McConnell’s attorney, Joe Rice, vowed to fight the case “tooth and nail.” He said:

“I don’t agree with everything Pastor McConnell says but his prosecution represents a threat to freedom of speech and freedom of religion. If we’re moving into a genuinely pluralist society, these freedoms must be extended to Christians as much as they are to others.”

After public prosecutors announced that they plan to call eight witnesses in McConnell’s prosecution, Rice said:

“Rest assured we will call many, many more. This will be a landmark case with leading political, religious and academic figures giving evidence.

“The logic of the decision to prosecute Pastor McConnell means that many clerics — including Catholic priests and other evangelical pastors — could now find themselves under investigation for preaching with passion.

“My client’s remarks weren’t addressed at individual Muslims but at Islam in generic terms.”

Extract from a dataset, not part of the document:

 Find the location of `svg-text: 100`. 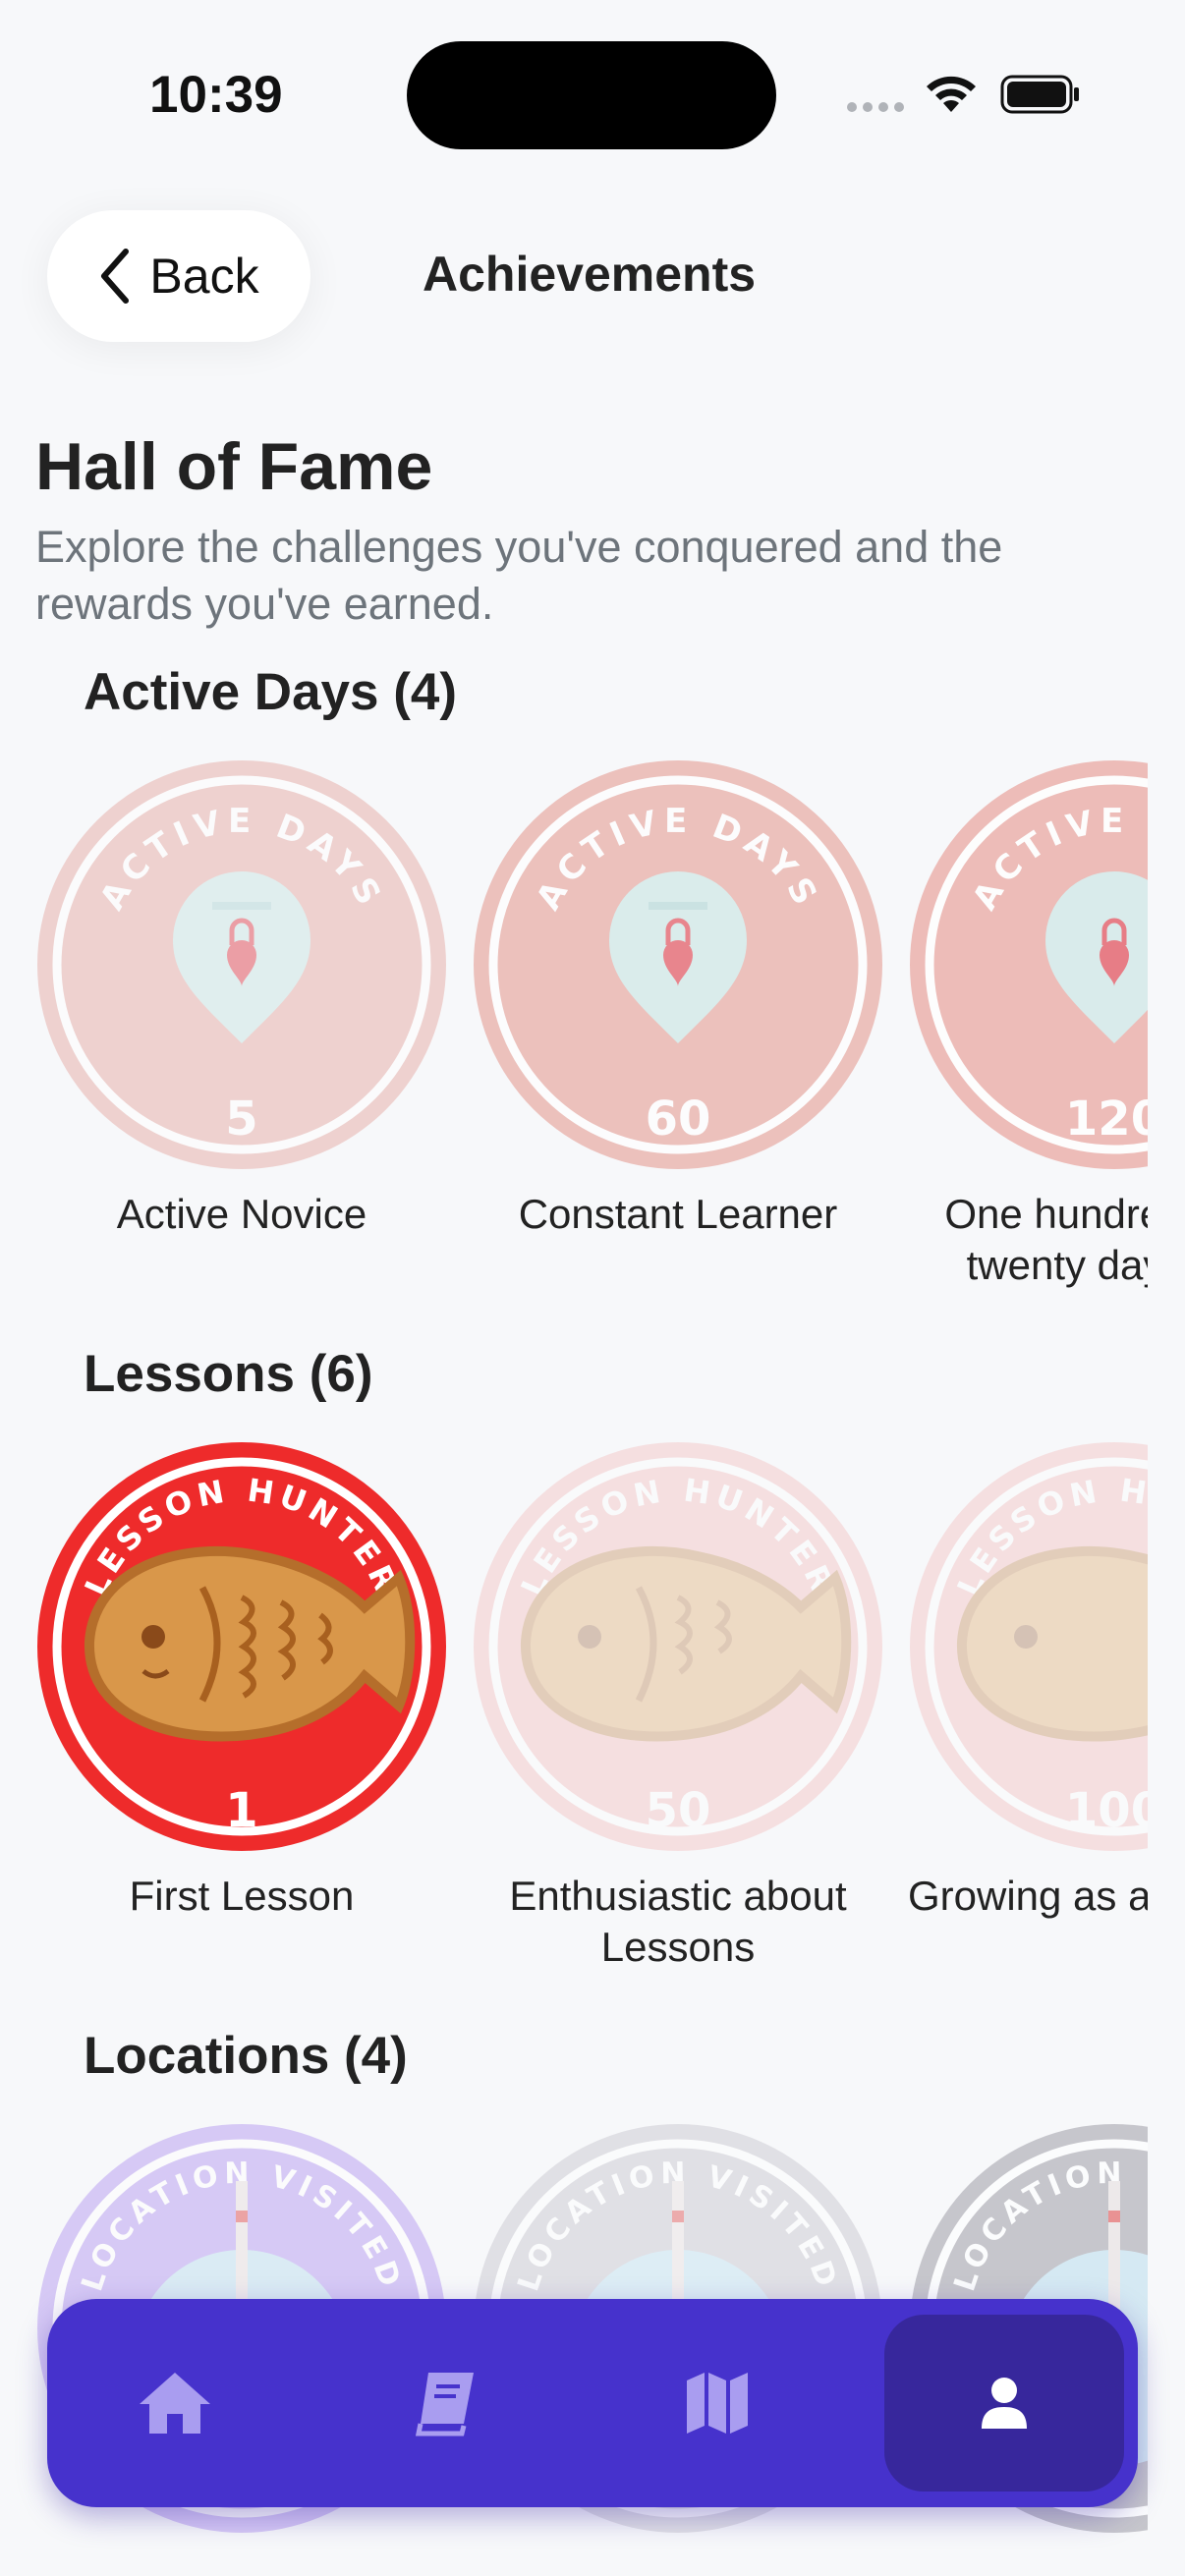

svg-text: 100 is located at coordinates (1107, 1810).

McConnell stressed that he does not hate Muslims. “My church funds medical care for 1,200 Muslim children in Kenya and Ethiopia,” he said. “I’ve no hatred in my heart for Muslims, but I won’t be stopped from preaching against Islam.” He added:

“I apologized last year if I had unintentionally hurt anyone’s feelings. I would defend the right of any Muslim cleric to preach against me or Christianity. I most certainly don’t want any Muslim clerics prosecuted but I find it very unfair that I’m the only preacher facing prosecution.”

In an interview with the Guardian, McConnell reiterated that he is “not going to be gagged.” He said:

“The police tried to shut me up and tell me what to preach. It’s ridiculous. I believe in freedom of speech. I’m going to keep on preaching the gospel. I have nothing against Muslims, I have never hated Muslims, I have never hated anyone. But I am against what Muslims believe. They have the right to say what they believe in and I have a right to say what I believe.”

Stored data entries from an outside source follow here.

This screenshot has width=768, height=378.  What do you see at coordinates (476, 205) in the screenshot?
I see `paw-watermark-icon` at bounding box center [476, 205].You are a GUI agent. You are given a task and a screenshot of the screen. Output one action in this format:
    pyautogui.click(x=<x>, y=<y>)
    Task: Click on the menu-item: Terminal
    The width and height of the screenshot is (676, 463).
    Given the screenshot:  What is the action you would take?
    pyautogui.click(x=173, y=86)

The executive director of the Belfast Islamic Center, Raied al-Wazzan, is leading the push to prosecute McConnell. “This is inflammatory language and it definitely is not acceptable,” he saidin an interview with the BBC.

Al-Wazzan is now trying to leverage the controversy over McConnell’s remarks to shame local politicians into providing him with public land, for free, to build a mega-mosque in Belfast. “We need the land from the government,” he told the BBC. “And there is a huge demand for it. The Muslim population is growing in Belfast, in Northern Ireland, but especially in south Belfast.”

In January 2015, al-Wazzan drew attention to himself when he praised the Islamic State’s rule of the northern Iraqi city of Mosul, where jihadists have decimated out the city’s 2,000-year-old, 60,000-strong Christian community. Speaking to the BBC, al-Wazzan said: “Since the Islamic State took over, it [Mosul] has become the most peaceful city in the world.”

After local politicians called for the government to cut public funding for the Belfast Islamic Center, al-Wazzan recanted. But the Belfast Islamic Center’s website continues to prominentlydisplay the writings of a Muslim extremist named Bilal Philips, who has been banned from entering the UK because of his preaching of violence against Jews, Christians and homosexuals, and his glorification of Islamic suicide bombers.

McConnell summed it up this way: “Islam is allowed to come to this country, Islam is allowed to worship in this country, Islam is allowed to preach in this country and they preach hate. And for years we are not allowed to give a tract out, we are not allowed in Islam, we are not allowed to preach the gospel. We are persecuted in Islam if we stand for Jesus Christ.”